SUS capacita profissionais da atenção básica para tratar depressão leve e ansiedade

Treinamento qualificado amplia atendimento em saúde mental nas UBSs, reduzindo filas para especialistas

SUS capacita profissionais da atenção básica para tratar depressão leve e ansiedade
Profissionais da atenção básica recebem treinamento para atender casos leves de depressão e ansiedade. Foto: Marcelo Camargo/ABr

O SUS capacita profissionais da atenção básica para atender casos leves de depressão e ansiedade, ampliando o cuidado e reduzindo filas para psicólogos e psiquiatras.

O SUS capacita profissionais da atenção básica para atender casos leves e moderados de depressão e ansiedade, ampliando a capacidade de cuidado nas Unidades Básicas de Saúde (UBSs). Essa iniciativa responde ao aumento da demanda por saúde mental e às longas filas para psicólogos e psiquiatras no sistema público.

A importância do treinamento e protocolos aplicados na atenção primária

A formação promovida pelo programa coordenado pela ImpulsoGov inclui 20 horas de aulas teóricas e cinco meses de prática supervisionada. Profissionais como agentes comunitários de saúde e técnicos de enfermagem aprendem a utilizar o Acolhimento Interpessoal (AIP), um modelo estruturado de escuta e intervenção breve, além de ferramentas como o PHQ-9 para avaliação da depressão e a escala Columbia para risco de suicídio.
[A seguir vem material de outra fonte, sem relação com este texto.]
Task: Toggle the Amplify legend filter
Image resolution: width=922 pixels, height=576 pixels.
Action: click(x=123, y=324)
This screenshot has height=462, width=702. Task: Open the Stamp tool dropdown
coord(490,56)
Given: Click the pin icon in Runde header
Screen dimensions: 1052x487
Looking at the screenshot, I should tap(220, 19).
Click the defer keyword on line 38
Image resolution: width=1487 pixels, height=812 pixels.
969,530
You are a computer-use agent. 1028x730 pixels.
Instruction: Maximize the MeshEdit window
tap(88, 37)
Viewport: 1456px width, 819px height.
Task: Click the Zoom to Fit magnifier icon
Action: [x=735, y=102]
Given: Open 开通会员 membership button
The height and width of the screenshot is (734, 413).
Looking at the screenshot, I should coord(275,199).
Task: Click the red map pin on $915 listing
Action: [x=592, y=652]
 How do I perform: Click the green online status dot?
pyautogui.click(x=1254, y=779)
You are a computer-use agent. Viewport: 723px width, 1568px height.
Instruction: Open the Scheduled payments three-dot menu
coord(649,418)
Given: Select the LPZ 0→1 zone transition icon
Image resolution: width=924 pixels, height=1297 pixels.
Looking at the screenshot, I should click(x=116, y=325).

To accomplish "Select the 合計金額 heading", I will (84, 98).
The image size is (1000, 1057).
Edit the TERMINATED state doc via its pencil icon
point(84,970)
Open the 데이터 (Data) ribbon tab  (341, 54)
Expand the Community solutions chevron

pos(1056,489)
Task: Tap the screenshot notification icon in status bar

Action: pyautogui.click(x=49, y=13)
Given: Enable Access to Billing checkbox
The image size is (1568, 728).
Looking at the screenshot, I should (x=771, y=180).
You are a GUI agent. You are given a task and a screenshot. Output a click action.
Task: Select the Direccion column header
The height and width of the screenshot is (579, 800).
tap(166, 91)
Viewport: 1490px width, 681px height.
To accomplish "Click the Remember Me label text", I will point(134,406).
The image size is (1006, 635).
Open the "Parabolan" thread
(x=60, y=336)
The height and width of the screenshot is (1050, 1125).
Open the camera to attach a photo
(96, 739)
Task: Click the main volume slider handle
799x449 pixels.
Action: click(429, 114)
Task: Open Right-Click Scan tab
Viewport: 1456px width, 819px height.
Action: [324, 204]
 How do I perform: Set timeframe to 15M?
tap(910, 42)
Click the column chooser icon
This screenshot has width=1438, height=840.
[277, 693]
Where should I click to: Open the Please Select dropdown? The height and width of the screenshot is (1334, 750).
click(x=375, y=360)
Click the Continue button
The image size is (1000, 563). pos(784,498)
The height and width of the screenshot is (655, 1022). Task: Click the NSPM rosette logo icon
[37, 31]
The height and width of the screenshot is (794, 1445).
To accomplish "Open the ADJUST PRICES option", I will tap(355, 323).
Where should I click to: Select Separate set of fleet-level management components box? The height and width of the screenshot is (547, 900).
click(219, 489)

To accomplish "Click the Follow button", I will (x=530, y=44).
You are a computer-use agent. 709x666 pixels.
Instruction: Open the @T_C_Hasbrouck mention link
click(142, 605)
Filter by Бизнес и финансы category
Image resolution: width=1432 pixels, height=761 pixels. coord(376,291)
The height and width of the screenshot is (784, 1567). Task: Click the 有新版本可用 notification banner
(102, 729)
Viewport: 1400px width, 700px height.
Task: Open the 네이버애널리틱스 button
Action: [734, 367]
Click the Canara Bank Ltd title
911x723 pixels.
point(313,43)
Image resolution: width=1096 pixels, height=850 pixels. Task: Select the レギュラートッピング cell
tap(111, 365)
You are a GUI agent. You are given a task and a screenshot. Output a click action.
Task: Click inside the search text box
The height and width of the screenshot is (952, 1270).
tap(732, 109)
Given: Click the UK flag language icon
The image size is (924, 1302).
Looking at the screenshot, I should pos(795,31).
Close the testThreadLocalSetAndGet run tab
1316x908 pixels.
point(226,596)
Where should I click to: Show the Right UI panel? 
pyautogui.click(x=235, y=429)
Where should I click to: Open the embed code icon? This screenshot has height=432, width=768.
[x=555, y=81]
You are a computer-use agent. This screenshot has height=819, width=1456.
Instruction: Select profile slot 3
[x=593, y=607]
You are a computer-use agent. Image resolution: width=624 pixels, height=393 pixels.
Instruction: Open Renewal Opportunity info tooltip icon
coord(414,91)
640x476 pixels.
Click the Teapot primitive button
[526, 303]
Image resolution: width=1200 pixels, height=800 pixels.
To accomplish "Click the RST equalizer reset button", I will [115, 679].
Com esse protocolo, o profissional consegue identificar quem pode ser acompanhado na unidade e quem deve ser encaminhado para atenção especializada.

Resultados iniciais apontam redução significativa dos sintomas entre pacientes

Dados do programa indicam que pacientes com depressão moderada, medidos pelo PHQ-9, apresentam redução de cerca de 50% nos sintomas após o acompanhamento na atenção básica. Em Aracaju, onde o projeto começou em 2024, cerca de 1.200 atendimentos já foram realizados, e muitos pacientes não precisaram ser encaminhados para especialistas, desafogando a rede especializada e reduzindo filas que chegam a 10 mil pessoas aguardando atendimento.

Desafios e perspectivas para ampliar a adesão e o impacto da capacitação

Apesar dos resultados positivos, a adesão dos profissionais à capacitação completa ainda é um desafio, dado o impacto emocional do trabalho em saúde mental. A gestão busca ampliar o número de capacitados para todas as unidades da cidade, promovendo acompanhamento contínuo e suporte para os profissionais. A experiência de enfermeiros e pacientes destaca a relevância do atendimento na atenção básica para integrar cuidados e reduzir o sofrimento mental na população.

A integração do cuidado em saúde mental com outras condições crônicas na atenção básica

O atendimento em saúde mental na atenção primária é fundamental, pois muitas vezes pacientes com outras condições como hipertensão, diabetes e gestação também apresentam sofrimento psíquico que interfere no tratamento. A capacitação dos profissionais possibilita intervenções precoces e acompanhamento próximo, evitando agravamentos e promovendo a saúde integral do paciente.

O papel estratégico da atenção básica para desafogar a rede especializada

Com protocolos claros e supervisão de especialistas, a atenção básica amplia sua resolutividade nos casos leves e moderados, evitando a sobrecarga dos ambulatórios e dos Centros de Atenção Psicossocial (Caps). A coordenação técnica e o suporte remoto de psiquiatras garantem segurança no manejo dos casos, promovendo um sistema de saúde mais eficiente e acolhedor para as demandas crescentes de saúde mental.